● **PASSAGE SHOWN**

========

Ross, Brandon, Lynette Shelley, Steven Blumberg, and Nathan-Andrew Dewin (The Red Masque) (November 2002)
Added: November 22nd 2002Behind The Masque
In October 2001, Progfreaks.com published an interview with The Red Masque. This interview is republished below. Nathan-Andrew Dewin (keyboards, concert harp) has recently left the band to pursue his tribute project, music dedicated to his brother. Joinng the band on keyboards is Marcia Bachochin-Fabirkiewicz, guitarist Steve Blumberg left in June, replaced by Kiarash Emami. In May I interviewed Lynette Shelley, an interview that serves as companion piece to this one.
The Red Masque will be headlining a mini-festival on December 6[, 2002] called The Philadelphia Project: A Night Of Experimental Music, which also features Dysrhythmia [the Philly band] and Second Sufis, to be held at the Sedgewick Cultural Arts Center. See both the The Red Masque and The Sedgwick websites for more details.
If there is something that you can't accuse The Red Masque of being, it's conservative. With progressive rock expanding its boundaries constantly and even creating wide rifts between its own listeners, some bands out there are taking it to themselves to keep pursuing the most unorthodox arteries of the genre, something that this act is definitely interested in doing. With a recently released EP under its arm and the intention of recording a full-length album to be released next year [a second album-length "EP," Victoria And The Haruspex, was released in the meantime], it's anybody's guess just what the Philadelphia-based band is going to sound like next, and what devilish intentions are lurking in its camp. We may not have found that out, but yours truly certainly got a lot of interesting responses from band members Brandon Ross, Steven Blumberg, Nathan-Andrew Dewin, and Lynnette Shelley, who were all too kind in answering this interview and explaining their penchant for wearing weird costumes!
Marcelo Silveyra: Well, since The Red Masque is a relatively new band with a recently released EP (Death Of The Red Masque), and many of our readers may be curious as to what is behind the band, could you give them a bit of background information and history?
Brandon Ross: Well, I met Lynnette when I joined a band she was in, which was the closest thing I could find to a prog band. When that group disbanded, we decided to form a new band closer to our ideals. It took two years to find committed band members, endless phone calls, auditions, ads. If you want to learn about abnormal psychology, don't take a course - put out a musician wanted ad! Steve joined in the summer of 2000, Nathan-Andrew followed by that fall, and Kevin finished out our lineup in February 2001.
Lynnette Shelley: I decided to work with Brandon because I got tired of people telling me how bands are "supposed" to be on stage, and to play what the audience wants to hear. How do you know what the audience wants to hear? I want to play in a band that plays what I want to hear. If the audience likes it, that's great but it's not essential. If musicians and other artists only wrote songs or created art that the mass public feels comfortable with, then nothing groundbreaking would ever be accomplished. You have to take risks. Sometimes you will fall flat on your face, but sometimes you will create something really special. So some people may find our music inaccessible. We're VERY different from traditional neo-prog. Other people, I hope, will find something unique and different in our songs. Brandon, Kevin, Steve and Nathan are all very talented people. They are not afraid of taking chances and they are not afraid of being on the fringe.
MS: Your EP is very dissonant and harsh at places. Actually, at most places. This certainly won't appeal to the mainstream, something that proves your credibility and musical integrity. What are your goals for the band financially? Is there a point in the future where you could see The Red Masque as your sole source of income?

========

● **INFORMATION SUPPLIED**
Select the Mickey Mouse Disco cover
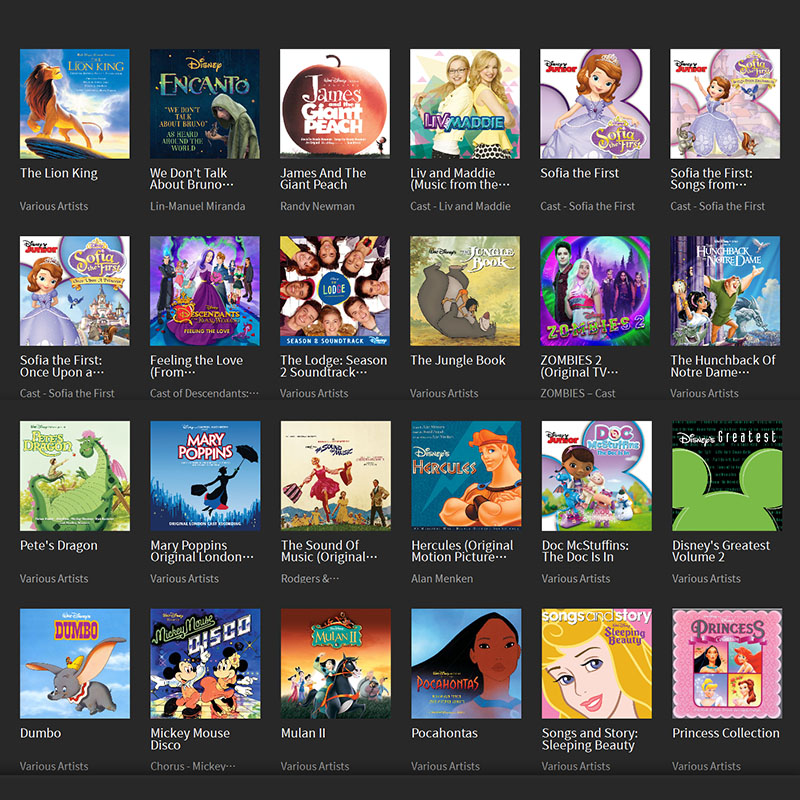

========

● **REQUIREMENTS**
• A. From the Red Masque interview, write out the passage starting at "Marcelo Silveyra: Well, since" and ending at "information and history?".
• B. Which band members does the introduction to the Red Masque interview name as having answered the questions?
• C. Carry on the Red Masque interview from its last line.
The lines are not needed for anything that follows.

● **TASK ANSWERS**
• A.
Marcelo Silveyra: Well, since The Red Masque is a relatively new band with a recently released EP (Death Of The Red Masque), and many of our readers may be curious as to what is behind the band, could you give them a bit of background information and history?

• B. Brandon Ross, Steven Blumberg, Nathan-Andrew Dewin, Lynnette Shelley

• C.
BR: I hope at some point we can just do the band full-time; I have no interest in regular day jobs. But why does a musician have to play whatever is in vogue in the mainstream or covers to live off of his music? Initially, you may make money, but you will hit a brick wall creatively and spiritually. Trends come and go and a "professional musician" becomes a chameleon who dumped his originality out in the trash. Frankly, it disgusts me how art is co-opted and branded by mass media and spoon-fed to a public who they think can't even make decisions for themselves anymore. But progressive bands have their own niche and people appreciate it when you take chances and don't just pander to them.
LS: When Brandon and I first decided to form a band together, monetary gain was the last thing on our minds. If I wanted to get rich quick, the last thing I would do is play in a band like The Red Masque, which plays music that is pretty "out there" by many people's standards (although I don't think our music is that bizarre, personally). That being said, however, we have found a niche of people who really appreciate what we do, which is heartening. And we are getting some label interest. Musea Records will be distributing our EP, and Beta-lactam Ring Records wants to finance a full-length album for us.
Would we ever be able to all quit our day jobs and just do The Red Masque full time? I don't know. Only time will be able to answer that. What I do know is that I love this band enough to do just that - both the music and all my band mates. I don't know what they think, but for myself I am very glad to be with them.
Steve Blumberg: I never thought of music as a source of income. It would be great to work on music with The Red Masque full-time, just seeing people in the audience listening is enough satisfaction for me. This is the greatest outlet to express myself as a musician.
Nathan-Andrew Dewin: I don't actually consider our music to be overly harsh and dissonant. It does have its moments of brutality, sure. However, I would hope it isn't done gratuitously. It serves the need of the compositions.
MS: On the available pictures of The Red Masque, the entire band appears dressed up in costumes that certainly don't stem from this century (or the previous one, for that matter). Lynnette and Brandon seem to be the most into full impersonation, while Steven looks like the only "normal guy" in the band. A question of fashion sense? Are you trying to evoke any particular characters in history or literature?
BR: Often when you see bands in photos or live, particularly new prog bands, they have this regular guy, stripped down look. Guys with baseball caps and khaki shorts playing spaced out epics? I mean, I think the music should speak for itself and every band has their own vibe, but when I see pictures of groups in the '60s and '70s they look like a band. Their appearance visually fits the music.
In the photos I wanted to go for a romantic/gothic vibe - Hammer films, Lord Byron. I think an audience appreciates a band being a band and not just coming out like Joe the Sports Bar Guy. Again, I'll say the music is the most important thing and dressing up, which we do for larger shows, becomes part of the overall performance.
SB: Well to tell you the truth, I'm not human and this is my costume. I would never want anyone to see what I "really" look like.
NAD: I like the idea of presenting a spectacle, a real SHOW. You haven't seen us wearing the live animals yet...
MS: Like you just mentioned, in order to bring your music to the stage appropriately, you've chosen to wear the costumes live as well. Even then, however, you probably have to do a bit more than that to reflect the intensity of your music. Do you make random concert attendants disappear to bring up a sense of eeriness? Lift up tables via magic? How does The Red Masque show what it's got on stage?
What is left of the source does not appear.